Пирату ничего не оставалось делать, как открыть дверь. Участковый подал ему планшетку, на которой лежал лист с каким-то текстом, и шариковую ручку. Пират протянул к ним руки и тут же на них защелкнулись наручники, а из бокового кармана его пиджака чья-то рука ловко выдернула пистолет.

Пират зарычал как дикий зверь и стал стучать головой в стену. Но это ему, конечно, не помогло.


Мы должны были участвовать в опознании. Есть такое следственное действие, объяснили нам. И предупредили меня об ответственности за дачу ложных показаний — так тоже положено по закону.

Потом в комнату вошли понятые — совсем посторонние люди. Они должны засвидетельствовать, что процесс опознания проходил в установленном порядке. Пришла и несовершеннолетний инспектор. А потом ввели пятерых довольно похожих друг на друга людей и посадили рядышком вдоль стены.
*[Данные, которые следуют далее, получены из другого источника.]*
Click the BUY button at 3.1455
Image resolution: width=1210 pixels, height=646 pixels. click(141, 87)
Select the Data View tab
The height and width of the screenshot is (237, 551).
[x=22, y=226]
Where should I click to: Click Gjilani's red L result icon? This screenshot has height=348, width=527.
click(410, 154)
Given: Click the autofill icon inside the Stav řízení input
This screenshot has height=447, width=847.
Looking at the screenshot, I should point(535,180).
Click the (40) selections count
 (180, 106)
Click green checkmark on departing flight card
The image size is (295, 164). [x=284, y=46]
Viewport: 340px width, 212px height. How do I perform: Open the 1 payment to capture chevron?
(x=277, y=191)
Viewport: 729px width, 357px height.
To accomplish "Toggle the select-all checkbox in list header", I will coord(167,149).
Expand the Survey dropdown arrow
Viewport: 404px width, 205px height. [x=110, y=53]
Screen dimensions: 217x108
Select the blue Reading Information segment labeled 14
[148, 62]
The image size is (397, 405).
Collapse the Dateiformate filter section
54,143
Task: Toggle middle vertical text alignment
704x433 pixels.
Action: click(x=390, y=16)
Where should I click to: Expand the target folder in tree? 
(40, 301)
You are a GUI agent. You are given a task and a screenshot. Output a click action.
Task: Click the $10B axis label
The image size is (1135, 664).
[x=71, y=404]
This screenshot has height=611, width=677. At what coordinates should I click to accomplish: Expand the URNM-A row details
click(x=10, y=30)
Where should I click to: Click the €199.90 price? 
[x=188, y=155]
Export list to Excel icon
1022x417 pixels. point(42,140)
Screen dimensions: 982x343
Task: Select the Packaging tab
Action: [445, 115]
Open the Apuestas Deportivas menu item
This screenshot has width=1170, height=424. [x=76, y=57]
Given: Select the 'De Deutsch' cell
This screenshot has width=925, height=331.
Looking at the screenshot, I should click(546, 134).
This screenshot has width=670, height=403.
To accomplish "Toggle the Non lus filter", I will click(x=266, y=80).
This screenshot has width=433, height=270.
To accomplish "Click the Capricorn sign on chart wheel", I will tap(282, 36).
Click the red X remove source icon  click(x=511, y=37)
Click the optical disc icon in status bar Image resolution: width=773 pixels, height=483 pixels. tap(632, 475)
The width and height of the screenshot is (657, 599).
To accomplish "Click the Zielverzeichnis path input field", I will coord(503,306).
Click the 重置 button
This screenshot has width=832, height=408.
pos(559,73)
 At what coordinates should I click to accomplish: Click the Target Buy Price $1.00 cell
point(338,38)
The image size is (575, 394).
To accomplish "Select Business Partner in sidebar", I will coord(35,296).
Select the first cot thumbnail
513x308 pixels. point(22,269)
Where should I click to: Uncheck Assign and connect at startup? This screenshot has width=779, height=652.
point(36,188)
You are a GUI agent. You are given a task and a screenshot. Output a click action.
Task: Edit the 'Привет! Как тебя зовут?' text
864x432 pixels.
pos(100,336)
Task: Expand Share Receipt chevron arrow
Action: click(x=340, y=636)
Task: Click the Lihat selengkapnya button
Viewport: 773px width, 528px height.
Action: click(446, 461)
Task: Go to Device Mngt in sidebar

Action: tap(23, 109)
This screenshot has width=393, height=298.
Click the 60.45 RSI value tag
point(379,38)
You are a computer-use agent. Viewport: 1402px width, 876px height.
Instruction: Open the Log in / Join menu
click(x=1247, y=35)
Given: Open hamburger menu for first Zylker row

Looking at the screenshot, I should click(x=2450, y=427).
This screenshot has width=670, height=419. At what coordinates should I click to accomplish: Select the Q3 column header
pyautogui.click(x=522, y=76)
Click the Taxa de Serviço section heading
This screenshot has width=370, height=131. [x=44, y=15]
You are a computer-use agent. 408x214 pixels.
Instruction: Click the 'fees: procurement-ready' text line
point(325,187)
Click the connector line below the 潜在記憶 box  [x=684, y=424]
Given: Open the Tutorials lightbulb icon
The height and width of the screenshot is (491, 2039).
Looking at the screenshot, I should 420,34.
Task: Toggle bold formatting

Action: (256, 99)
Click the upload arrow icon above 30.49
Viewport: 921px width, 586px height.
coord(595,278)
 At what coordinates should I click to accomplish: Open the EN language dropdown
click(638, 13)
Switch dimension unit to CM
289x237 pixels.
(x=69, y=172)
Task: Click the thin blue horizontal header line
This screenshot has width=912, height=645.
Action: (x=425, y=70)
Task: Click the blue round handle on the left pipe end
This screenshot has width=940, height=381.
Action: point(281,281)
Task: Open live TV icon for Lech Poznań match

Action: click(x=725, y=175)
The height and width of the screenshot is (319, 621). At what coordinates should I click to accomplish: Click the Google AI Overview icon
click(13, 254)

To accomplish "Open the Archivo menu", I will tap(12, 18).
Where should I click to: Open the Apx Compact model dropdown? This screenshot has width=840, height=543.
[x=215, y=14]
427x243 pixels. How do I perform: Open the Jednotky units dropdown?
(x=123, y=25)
Среди них был и Пират, он сидел вторым слева. Лешка, как его увидел, сразу нырнул за мою спину.

Следователь спросил меня:

Не знаете ли вы кого-нибудь из этих людей?

— Знаю, — сказал я и показал на Пирата. — Только не знаю, как его зовут.

— При каких обстоятельствах вы с ним встречались?

Я подробно все рассказал. Мои показания записывали. А Пират при этом так смотрел на меня, будто хотел укусить. Но я совсем не волновался — рядом со мной были сильные и смелые взрослые люди, профессия которых в том и состоит, чтобы не позволить меня не только укусить, но и даже обругать.

Потом в таком же порядке ввели женщин, чтобы опознать рыжую Райку. Правда, она оказалась вовсе не рыжей, а беленькой. Просто раньше носила такой парик — или для красоты, или для маскировки. Но мы-то ее все равно узнали, без заминки.

Пока оформлялись протоколы, мы сидели в соседней комнате. И следователь нам рассказал кое-что интересное.

Оказывается, преступная группа Пирата долго уходила от ответственности. Сотрудники уголовного розыска работали днем и ночью. Но преступники были очень хитрые и осторожные. Они совершали квартирные кражи у людей, которые много ездят за границу и привозят всякие редкие и дорогие вещи.

Как они это делали? Сначала рыжая Раиса под видом инспектора отделения вневедомственной охраны ходила по квартирам и вроде бы предлагала поставить жилье на охранную сигнализацию. Этим она делала сразу два дела: выясняла, не стоит ли квартира уже на охране и есть ли в ней ценные вещи. И никто ни разу не спросил у нее документы!

Потом бандиты начинали незаметно и постоянно следить за подходящей квартирой, чтобы выяснить образ жизни ее хозяев — сколько членов семьи, когда они уходят из дома и когда возвращаются домой. Узнавали номер телефона и другие нужные детали быта. И вот, когда преступники точно знали, что в квартире никого нет и долго не будет, они несколько раз звонили туда по телефону для проверки, а затем, если им не отвечали, нахально забирались в квартиру и быстро выносили из нее дорогие вещи.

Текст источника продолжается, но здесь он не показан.